汇编优化问题
1.循环计算字符串长度中的代码耗时问题
在用gdb阅读bomblab 问题1时,阅读了一下String_length函数,有个疑问
String_length:
cmpb $0x0,(%rdi) ;judge if the string is null
je d
mov %rdi,%rdx ;move the firsd attr to local postion
add $0x1,%rdx ;move pos to next byte
mov %edx,%eax;set the return value to now postion
sub %edi,%eax;you know that 'edi' is the half of 'rdi' which save where the string begin. And after this, you can see the length in 'eax' register
cmpb $0x0,(%rdx);judge if at the tail of the string
jne ; if not equal, return to add and make loop
repz retq; is equal,means the data in 'eax' is the final length of the string
mov $0x0,%eax;set the return value to 0 if there is no string at the input attr
retq
So the question at the middle of this function. You can see the 5,6th sentence of String_length function. To calculate the length of the input string, the function use 1 mov and 1 sub to calculate the length between tail and head. But why we don't just set $0x0 to the return value %rax and add one at each step?
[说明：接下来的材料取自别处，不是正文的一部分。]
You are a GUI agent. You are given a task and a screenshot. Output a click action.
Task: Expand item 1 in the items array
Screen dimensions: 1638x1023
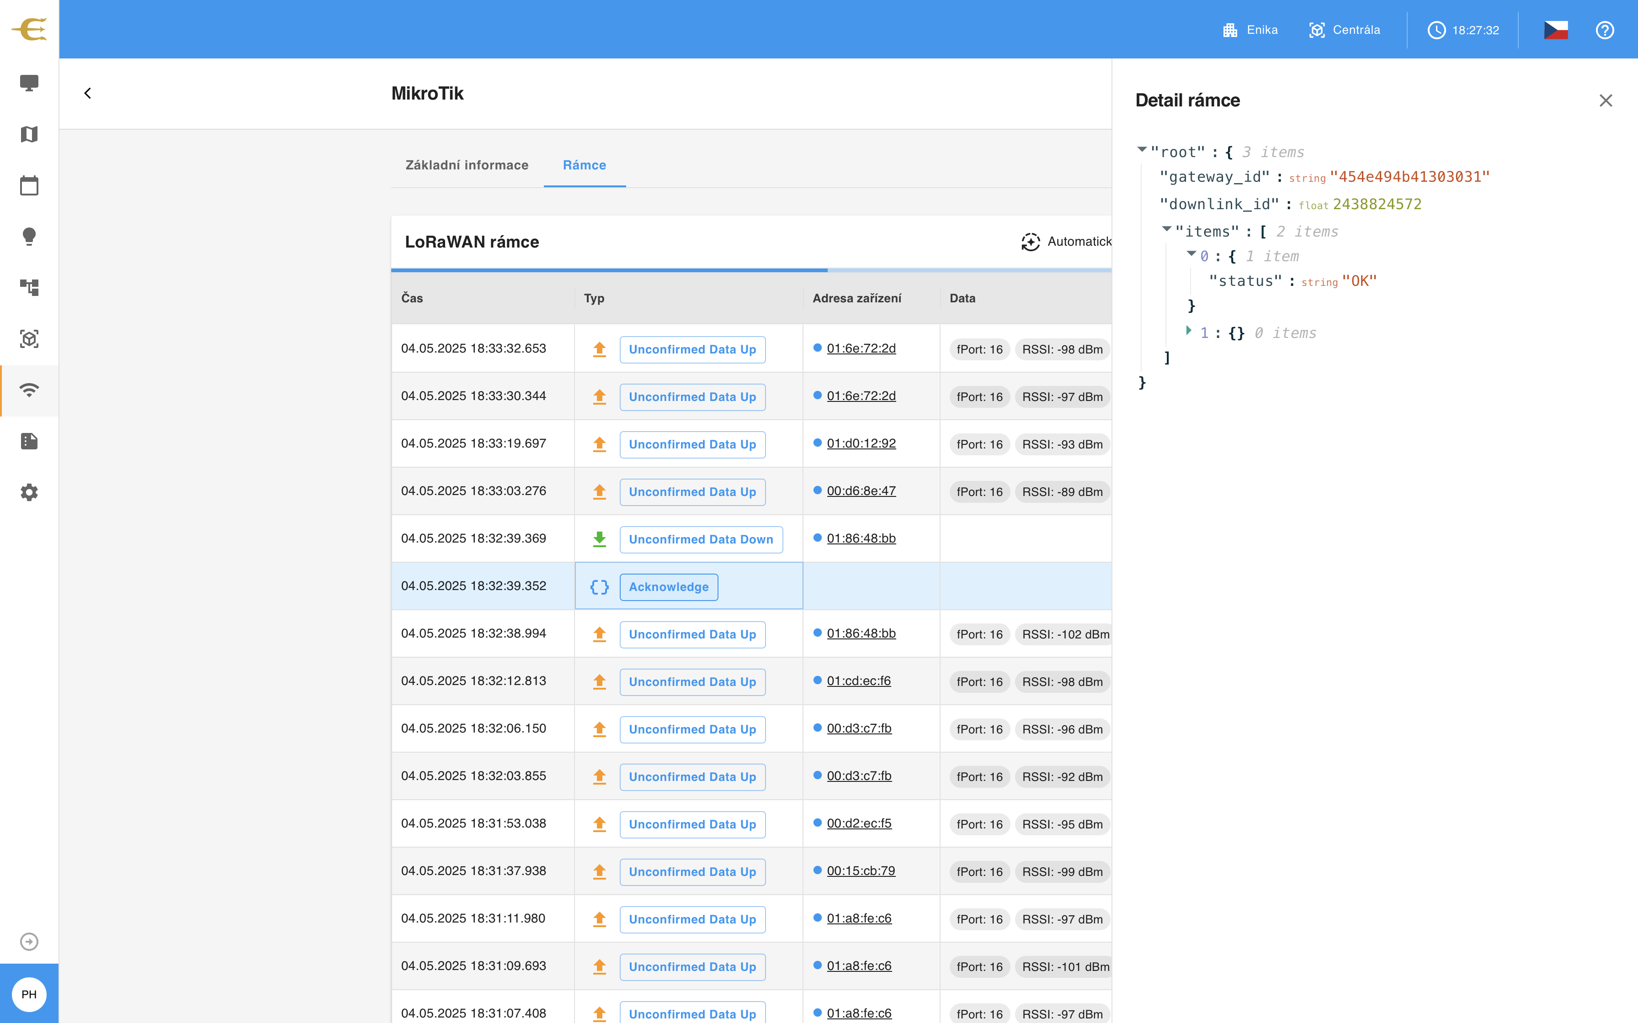(x=1189, y=330)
I think to cal sub, computer will do more than just call add.(取反加一再加?)
So why can't we modify the code like the follow one?
String_length:
cmpb $0x0,(%rdi)
je d
mov %rdi,%rdx
mov $0x0,%eax;return value set to 0
here:
add $0x1,%rdx
add $0x1,%eax
cmpb $0x0,(%rdx)
jne (goto here)
repz retq
mov $0x0,%eax
retq
They are both have 11 sentences and I will do the test if the second one run faster.(I wish so)
2019/4/2 I do the test
the source code of my test program as below:
#include<stdio.h>
#include<time.h>
int String_length_2(char* str){
int length = 0;
__asm__
__volatile__("cmpb $0x0,(%%rbx);\n\t\
je equal_2;\n\t\
mov %%rbx,%%rdx;\n\t\
loop_2:\n\t\
add $0x1,%%rdx;\n\t\
mov %%edx,%%ecx;\n\t\
sub %%ebx,%%ecx;\n\t\
cmpb $0x0,(%%rdx);\n\t\
jne loop_2;\n\t\
jmp end_2;\n\t\
equal_2:\n\t\
mov $0x0,%0;\n\t\
end_2:":"=c"(length):"b"(str));
return length;
}
int String_length(char* str){
int length = 0;
__asm__
__volatile__("cmpb $0x0,(%1);\n\t\
je equal;\n\t\
mov $0x0,%0;\n\t\
loop:\n\t\
add $0x1,%1;\n\t\
add $0x1,%0;\n\t\
cmpb $0x0,(%1);\n\t\
jne loop;\n\t\
jmp end;\n\t\
equal:\n\t\
mov $0x0,%0;\n\t\
end:":"=r"(length):"b"(str));
return length;
}
int main(){
char str[] = "nice!";
char str2[] = "";
int times,length;
clock_t start,end;
start = clock();
for(times = 200000000; times>0; times--){
length = String_length(str);
}
end = clock();
printf("my_func time consume=%ld\nand length=%d\n",(end-start),length);
start = clock();
for(times = 200000000;times>0;times--){
length = String_length_2(str);
}
end = clock();
printf("origin_func time consume=%ld\nand length=%d\n",(end-start),length);
}
Unfortunately, the result is:
zhuangh7@LAPTOP-BK6LH6G7:/mnt/c/bomb ./hello
my_func time consume=859375
and length=5
origin_func time consume=828125
and length=5
I have no idea why the origin function perform better now. Wish someone can give me a hand.
30 minutes later
马腿还是牛逼啊……
立即数参与的运算更慢一些,所以我把代码改成了:
int String_length(char* str){
int length = 0;
__asm__
__volatile__("cmpb $0x0,(%1);\n\t\
je equal;\n\t\
mov $0x0,%0;\n\t\
mov $0x1,%%rdx\n\t\
loop:\n\t\
add $0x1,%1;\n\t\
add %%edx,%0;\n\t\
cmpb $0x0,(%1);\n\t\
jne loop;\n\t\
jmp end;\n\t\
equal:\n\t\
mov $0x0,%0;\n\t\
end:":"=r"(length):"b"(str));
return length;
}
把立即数1赋值到某个寄存器rdx上,然后在循环中调用寄存器相加。
结果:
my_func time consume=875000
and length=5
origin_func time consume=968750
and length=5
就很棒。下一个问题他到底是怎么搞出的这种奇葩代码计算字符串长度的,C语言源代码时什么,编译器又是如何得出这种代码的,没有任何思路,不再讨论。